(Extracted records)
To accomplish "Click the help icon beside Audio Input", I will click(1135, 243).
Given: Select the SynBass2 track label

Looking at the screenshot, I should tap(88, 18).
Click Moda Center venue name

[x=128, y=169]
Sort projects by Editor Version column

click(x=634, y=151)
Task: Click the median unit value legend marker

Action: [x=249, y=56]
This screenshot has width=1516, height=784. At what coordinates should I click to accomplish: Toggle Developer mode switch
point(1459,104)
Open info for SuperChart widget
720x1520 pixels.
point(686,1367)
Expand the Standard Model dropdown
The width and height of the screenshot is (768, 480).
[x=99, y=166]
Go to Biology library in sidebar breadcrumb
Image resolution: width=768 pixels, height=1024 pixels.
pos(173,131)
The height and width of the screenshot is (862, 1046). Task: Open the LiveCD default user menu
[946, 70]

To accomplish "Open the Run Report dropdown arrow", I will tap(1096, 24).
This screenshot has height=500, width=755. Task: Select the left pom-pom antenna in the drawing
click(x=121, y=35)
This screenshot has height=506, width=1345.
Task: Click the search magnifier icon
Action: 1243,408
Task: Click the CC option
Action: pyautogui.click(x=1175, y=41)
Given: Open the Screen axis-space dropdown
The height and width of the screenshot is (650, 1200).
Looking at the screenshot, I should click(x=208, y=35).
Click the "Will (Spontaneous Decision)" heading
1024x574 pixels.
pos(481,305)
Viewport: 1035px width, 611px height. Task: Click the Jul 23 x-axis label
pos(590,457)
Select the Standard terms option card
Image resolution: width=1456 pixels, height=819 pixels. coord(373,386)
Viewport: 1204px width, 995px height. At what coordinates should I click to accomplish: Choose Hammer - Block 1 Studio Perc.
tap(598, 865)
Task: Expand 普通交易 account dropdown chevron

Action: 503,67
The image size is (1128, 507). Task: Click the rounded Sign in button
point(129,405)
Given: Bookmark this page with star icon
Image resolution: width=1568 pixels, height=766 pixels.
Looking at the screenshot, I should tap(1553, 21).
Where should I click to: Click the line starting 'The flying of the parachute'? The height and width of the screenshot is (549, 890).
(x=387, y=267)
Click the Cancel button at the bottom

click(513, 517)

### [What to produce]
Exactly as written, transcribe each line of the data.

### [Answer to this exercise]
To accomplish "Click the help icon beside Audio Input", I will click(1135, 243).
Given: Select the SynBass2 track label

Looking at the screenshot, I should tap(88, 18).
Click Moda Center venue name

[x=128, y=169]
Sort projects by Editor Version column

click(x=634, y=151)
Task: Click the median unit value legend marker

Action: [x=249, y=56]
This screenshot has width=1516, height=784. At what coordinates should I click to accomplish: Toggle Developer mode switch
point(1459,104)
Open info for SuperChart widget
720x1520 pixels.
point(686,1367)
Expand the Standard Model dropdown
The width and height of the screenshot is (768, 480).
[x=99, y=166]
Go to Biology library in sidebar breadcrumb
Image resolution: width=768 pixels, height=1024 pixels.
pos(173,131)
The height and width of the screenshot is (862, 1046). Task: Open the LiveCD default user menu
[946, 70]

To accomplish "Open the Run Report dropdown arrow", I will tap(1096, 24).
This screenshot has height=500, width=755. Task: Select the left pom-pom antenna in the drawing
click(x=121, y=35)
This screenshot has height=506, width=1345.
Task: Click the search magnifier icon
Action: 1243,408
Task: Click the CC option
Action: pyautogui.click(x=1175, y=41)
Given: Open the Screen axis-space dropdown
The height and width of the screenshot is (650, 1200).
Looking at the screenshot, I should click(x=208, y=35).
Click the "Will (Spontaneous Decision)" heading
1024x574 pixels.
pos(481,305)
Viewport: 1035px width, 611px height. Task: Click the Jul 23 x-axis label
pos(590,457)
Select the Standard terms option card
Image resolution: width=1456 pixels, height=819 pixels. coord(373,386)
Viewport: 1204px width, 995px height. At what coordinates should I click to accomplish: Choose Hammer - Block 1 Studio Perc.
tap(598, 865)
Task: Expand 普通交易 account dropdown chevron

Action: 503,67
The image size is (1128, 507). Task: Click the rounded Sign in button
point(129,405)
Given: Bookmark this page with star icon
Image resolution: width=1568 pixels, height=766 pixels.
Looking at the screenshot, I should tap(1553, 21).
Where should I click to: Click the line starting 'The flying of the parachute'? The height and width of the screenshot is (549, 890).
(x=387, y=267)
Click the Cancel button at the bottom

click(513, 517)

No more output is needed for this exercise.